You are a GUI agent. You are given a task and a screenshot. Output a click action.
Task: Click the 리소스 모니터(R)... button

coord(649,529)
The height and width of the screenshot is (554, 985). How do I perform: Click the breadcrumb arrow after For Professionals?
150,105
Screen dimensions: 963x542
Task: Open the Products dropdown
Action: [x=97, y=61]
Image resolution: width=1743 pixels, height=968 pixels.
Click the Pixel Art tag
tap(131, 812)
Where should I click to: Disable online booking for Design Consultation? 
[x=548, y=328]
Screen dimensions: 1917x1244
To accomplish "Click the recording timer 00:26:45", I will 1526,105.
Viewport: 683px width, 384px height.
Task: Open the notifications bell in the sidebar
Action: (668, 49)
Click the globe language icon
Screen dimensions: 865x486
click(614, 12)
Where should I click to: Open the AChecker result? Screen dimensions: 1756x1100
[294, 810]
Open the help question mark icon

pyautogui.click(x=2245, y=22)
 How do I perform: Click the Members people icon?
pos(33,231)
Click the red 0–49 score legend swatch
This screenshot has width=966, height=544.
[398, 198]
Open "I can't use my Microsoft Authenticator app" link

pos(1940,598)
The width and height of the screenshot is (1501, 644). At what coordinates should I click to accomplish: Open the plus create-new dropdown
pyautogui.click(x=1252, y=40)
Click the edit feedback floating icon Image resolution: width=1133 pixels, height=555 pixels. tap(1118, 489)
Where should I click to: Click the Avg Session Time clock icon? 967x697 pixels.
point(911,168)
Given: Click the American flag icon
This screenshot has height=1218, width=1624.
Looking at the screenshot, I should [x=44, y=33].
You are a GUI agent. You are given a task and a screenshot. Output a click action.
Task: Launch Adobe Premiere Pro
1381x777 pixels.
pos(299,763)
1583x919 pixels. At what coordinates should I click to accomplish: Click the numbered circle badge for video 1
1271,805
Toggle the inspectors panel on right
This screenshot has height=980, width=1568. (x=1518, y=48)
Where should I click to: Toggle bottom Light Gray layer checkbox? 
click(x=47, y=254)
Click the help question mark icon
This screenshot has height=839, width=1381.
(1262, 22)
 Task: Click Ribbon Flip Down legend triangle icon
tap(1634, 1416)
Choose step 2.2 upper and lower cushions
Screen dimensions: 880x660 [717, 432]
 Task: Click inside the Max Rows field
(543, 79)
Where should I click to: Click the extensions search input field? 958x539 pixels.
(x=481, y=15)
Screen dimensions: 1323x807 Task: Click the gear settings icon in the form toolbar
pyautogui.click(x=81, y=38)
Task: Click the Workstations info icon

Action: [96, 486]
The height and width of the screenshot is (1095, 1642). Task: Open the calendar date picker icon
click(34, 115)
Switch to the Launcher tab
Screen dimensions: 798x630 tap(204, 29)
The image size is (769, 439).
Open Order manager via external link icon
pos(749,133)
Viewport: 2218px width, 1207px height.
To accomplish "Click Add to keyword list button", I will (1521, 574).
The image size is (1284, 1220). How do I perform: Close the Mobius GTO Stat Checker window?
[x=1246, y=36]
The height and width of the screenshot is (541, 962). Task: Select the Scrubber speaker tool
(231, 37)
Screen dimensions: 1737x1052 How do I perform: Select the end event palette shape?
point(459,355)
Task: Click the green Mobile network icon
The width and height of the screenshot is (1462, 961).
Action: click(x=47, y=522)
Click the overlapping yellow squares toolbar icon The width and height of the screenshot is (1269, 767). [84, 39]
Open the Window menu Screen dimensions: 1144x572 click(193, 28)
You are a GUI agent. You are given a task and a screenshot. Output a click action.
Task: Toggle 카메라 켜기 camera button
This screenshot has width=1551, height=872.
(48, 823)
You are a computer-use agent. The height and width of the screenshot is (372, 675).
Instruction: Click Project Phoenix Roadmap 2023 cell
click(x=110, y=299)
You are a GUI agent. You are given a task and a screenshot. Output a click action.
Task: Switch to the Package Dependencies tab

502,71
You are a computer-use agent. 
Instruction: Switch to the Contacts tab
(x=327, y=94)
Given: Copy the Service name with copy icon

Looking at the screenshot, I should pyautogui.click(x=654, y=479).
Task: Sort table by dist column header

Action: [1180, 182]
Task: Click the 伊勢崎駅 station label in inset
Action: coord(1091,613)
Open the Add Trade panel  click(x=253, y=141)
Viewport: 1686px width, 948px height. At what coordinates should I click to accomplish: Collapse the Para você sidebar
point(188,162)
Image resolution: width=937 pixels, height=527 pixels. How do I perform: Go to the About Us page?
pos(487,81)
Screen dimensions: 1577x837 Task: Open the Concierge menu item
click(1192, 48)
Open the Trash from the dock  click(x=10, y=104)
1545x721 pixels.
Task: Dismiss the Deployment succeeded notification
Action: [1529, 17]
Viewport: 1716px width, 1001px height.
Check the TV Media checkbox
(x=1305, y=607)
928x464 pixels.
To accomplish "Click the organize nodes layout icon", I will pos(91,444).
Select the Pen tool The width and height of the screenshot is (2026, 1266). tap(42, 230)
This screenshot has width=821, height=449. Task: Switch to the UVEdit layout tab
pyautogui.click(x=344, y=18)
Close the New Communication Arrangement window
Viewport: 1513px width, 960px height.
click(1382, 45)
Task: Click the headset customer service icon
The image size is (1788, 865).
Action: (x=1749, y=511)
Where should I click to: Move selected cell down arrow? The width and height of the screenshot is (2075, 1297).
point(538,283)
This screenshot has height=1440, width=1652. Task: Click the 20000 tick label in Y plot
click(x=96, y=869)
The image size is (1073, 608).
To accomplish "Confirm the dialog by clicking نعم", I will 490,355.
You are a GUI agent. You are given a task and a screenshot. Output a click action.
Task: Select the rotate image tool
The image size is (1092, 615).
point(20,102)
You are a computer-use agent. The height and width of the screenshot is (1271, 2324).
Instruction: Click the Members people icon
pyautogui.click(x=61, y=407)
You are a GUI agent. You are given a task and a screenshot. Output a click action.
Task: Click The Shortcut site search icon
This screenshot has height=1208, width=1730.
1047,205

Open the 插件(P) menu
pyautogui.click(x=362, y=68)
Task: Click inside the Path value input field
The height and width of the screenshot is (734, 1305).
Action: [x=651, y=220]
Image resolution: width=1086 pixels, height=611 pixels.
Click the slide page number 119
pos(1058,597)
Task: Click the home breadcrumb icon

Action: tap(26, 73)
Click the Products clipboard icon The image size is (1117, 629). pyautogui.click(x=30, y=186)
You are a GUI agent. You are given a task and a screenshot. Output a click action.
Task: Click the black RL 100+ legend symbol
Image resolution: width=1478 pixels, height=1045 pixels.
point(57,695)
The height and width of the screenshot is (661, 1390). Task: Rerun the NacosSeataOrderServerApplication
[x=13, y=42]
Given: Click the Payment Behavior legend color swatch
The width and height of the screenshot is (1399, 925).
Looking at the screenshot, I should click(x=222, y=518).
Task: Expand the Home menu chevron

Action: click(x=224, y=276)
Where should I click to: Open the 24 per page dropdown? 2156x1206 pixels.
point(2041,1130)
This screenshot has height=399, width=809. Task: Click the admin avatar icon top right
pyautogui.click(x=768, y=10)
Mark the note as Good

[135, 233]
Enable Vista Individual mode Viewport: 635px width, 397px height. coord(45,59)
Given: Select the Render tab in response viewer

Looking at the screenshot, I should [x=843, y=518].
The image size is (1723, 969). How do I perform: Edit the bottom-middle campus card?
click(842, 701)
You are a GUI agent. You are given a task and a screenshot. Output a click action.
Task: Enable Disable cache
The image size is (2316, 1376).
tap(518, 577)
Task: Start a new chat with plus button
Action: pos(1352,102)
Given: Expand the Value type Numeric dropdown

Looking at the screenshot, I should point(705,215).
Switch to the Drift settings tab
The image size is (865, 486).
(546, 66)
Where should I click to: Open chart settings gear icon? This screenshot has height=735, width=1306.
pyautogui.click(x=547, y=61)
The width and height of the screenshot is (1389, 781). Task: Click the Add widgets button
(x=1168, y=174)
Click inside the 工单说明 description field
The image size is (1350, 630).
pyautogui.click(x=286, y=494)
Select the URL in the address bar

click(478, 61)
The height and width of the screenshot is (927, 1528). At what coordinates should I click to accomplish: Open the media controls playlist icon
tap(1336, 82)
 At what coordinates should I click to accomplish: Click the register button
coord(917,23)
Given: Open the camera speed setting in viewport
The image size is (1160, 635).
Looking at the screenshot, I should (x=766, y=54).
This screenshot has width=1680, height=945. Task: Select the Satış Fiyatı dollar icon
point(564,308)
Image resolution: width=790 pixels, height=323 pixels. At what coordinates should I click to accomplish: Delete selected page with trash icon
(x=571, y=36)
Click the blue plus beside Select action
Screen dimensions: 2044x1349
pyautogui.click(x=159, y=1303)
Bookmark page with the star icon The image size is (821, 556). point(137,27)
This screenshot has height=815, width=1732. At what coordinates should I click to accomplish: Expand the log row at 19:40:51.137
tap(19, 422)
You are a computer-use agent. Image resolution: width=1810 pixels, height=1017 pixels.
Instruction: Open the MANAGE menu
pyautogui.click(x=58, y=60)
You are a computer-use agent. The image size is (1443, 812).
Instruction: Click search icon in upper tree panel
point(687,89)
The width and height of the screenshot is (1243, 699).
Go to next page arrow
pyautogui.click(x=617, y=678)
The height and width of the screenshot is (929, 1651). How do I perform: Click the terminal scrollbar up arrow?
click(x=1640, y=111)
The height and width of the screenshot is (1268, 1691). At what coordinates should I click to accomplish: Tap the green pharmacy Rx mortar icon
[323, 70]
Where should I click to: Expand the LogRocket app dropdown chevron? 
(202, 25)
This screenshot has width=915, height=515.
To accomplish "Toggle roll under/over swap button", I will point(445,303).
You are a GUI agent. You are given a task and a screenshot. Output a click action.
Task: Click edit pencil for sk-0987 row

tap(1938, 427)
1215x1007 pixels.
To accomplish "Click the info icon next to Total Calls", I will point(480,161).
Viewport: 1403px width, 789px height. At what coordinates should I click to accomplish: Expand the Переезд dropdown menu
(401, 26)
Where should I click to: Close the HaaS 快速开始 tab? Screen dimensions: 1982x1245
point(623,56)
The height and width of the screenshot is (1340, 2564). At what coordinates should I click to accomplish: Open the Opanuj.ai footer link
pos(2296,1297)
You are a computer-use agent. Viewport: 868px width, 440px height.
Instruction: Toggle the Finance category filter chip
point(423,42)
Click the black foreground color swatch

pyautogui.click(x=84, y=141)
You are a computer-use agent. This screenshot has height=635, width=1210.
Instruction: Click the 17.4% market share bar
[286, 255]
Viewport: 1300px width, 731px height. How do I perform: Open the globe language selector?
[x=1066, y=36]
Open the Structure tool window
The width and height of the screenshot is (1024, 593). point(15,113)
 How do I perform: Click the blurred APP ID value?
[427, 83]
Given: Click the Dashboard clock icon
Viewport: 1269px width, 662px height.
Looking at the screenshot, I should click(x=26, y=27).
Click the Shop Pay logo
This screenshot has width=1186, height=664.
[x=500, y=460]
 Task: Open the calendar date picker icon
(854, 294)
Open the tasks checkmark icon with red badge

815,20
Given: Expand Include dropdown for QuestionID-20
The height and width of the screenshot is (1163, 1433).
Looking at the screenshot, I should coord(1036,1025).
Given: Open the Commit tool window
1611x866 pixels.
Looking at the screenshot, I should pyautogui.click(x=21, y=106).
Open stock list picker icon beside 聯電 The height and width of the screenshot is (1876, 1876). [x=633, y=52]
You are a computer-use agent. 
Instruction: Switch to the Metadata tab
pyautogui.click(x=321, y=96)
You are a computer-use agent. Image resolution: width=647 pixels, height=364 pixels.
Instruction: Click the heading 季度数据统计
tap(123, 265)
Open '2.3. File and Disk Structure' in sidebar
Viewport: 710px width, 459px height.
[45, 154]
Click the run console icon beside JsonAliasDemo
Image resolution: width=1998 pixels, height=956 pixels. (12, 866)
- - - - -
Look for "camera" in each line of the material, then copy the lines where it is found.

--- EXERCISE RESULT ---
Task: Toggle 카메라 켜기 camera button
Given: Open the camera speed setting in viewport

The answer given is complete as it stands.